- TASK -
Considering the entries that follow, report how many lines include the string "Pittsburgh", giving the number alone.

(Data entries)
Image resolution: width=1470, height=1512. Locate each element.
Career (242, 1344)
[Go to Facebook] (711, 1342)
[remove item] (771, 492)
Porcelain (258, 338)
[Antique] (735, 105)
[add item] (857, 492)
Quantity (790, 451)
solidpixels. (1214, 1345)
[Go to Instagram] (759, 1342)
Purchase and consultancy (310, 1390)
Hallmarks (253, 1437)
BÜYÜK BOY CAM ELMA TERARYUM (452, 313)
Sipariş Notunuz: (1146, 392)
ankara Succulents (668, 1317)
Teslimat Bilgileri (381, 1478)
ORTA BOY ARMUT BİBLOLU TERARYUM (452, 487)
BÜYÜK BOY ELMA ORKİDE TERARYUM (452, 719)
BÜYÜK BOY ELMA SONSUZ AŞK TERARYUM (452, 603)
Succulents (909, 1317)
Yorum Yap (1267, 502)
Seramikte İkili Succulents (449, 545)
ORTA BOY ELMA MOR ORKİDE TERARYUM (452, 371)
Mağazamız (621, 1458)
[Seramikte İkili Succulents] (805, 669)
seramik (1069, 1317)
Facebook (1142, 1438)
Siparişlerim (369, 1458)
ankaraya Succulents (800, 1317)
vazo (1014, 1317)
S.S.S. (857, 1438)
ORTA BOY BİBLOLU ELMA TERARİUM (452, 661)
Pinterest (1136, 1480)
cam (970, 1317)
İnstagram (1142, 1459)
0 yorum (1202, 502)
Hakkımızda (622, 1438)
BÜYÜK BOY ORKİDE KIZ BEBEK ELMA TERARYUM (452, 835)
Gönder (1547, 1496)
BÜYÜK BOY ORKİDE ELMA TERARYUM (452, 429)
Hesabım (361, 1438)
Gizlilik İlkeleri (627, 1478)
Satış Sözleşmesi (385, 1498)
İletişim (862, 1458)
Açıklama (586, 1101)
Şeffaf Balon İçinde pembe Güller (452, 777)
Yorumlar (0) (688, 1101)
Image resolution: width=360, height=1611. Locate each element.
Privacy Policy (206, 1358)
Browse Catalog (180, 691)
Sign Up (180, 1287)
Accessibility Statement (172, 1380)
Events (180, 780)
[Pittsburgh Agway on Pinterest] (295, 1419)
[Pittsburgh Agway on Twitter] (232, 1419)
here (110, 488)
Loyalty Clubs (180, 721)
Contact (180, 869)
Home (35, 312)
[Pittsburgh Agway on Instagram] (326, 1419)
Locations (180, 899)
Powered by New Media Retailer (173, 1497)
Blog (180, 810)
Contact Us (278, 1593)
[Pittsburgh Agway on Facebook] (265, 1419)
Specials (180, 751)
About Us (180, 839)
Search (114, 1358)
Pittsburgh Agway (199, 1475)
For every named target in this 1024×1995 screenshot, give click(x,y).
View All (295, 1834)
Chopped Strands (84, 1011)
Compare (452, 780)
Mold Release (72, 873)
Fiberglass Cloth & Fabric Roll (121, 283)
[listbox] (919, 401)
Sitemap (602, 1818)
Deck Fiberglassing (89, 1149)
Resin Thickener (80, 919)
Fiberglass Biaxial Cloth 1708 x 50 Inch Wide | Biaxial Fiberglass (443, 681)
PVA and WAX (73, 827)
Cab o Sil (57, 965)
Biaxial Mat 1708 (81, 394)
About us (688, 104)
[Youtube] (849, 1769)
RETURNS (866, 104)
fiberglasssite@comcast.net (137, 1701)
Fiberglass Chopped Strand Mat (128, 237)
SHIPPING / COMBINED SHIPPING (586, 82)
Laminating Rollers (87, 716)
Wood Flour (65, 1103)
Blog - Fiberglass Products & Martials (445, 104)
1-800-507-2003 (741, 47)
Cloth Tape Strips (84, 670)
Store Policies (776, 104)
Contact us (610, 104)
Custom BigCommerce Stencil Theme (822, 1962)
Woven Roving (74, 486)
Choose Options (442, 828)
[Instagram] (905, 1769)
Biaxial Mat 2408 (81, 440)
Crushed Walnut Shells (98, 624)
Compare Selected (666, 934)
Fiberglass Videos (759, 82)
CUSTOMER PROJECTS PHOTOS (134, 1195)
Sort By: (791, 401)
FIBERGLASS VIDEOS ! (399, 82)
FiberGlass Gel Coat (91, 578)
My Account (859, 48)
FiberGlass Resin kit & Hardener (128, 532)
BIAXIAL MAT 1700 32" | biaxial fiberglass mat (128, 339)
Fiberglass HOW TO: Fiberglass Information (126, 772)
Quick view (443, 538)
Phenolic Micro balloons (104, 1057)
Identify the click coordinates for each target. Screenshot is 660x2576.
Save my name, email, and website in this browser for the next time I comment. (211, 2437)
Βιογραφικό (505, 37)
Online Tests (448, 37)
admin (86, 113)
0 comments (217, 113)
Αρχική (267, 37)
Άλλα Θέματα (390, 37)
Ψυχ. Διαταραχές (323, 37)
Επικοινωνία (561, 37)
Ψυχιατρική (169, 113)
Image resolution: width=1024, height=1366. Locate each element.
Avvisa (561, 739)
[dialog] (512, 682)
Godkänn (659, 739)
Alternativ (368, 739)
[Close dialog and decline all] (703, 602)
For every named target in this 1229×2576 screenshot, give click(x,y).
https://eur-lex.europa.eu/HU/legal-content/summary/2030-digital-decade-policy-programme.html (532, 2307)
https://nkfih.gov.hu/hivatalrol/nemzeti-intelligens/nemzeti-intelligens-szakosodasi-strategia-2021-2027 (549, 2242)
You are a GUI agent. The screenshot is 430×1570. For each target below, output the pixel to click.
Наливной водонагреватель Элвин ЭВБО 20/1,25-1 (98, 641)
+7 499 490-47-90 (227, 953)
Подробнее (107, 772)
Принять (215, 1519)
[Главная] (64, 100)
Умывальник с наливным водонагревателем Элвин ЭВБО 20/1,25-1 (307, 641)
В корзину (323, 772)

- RESPONSE TO THE TASK -
5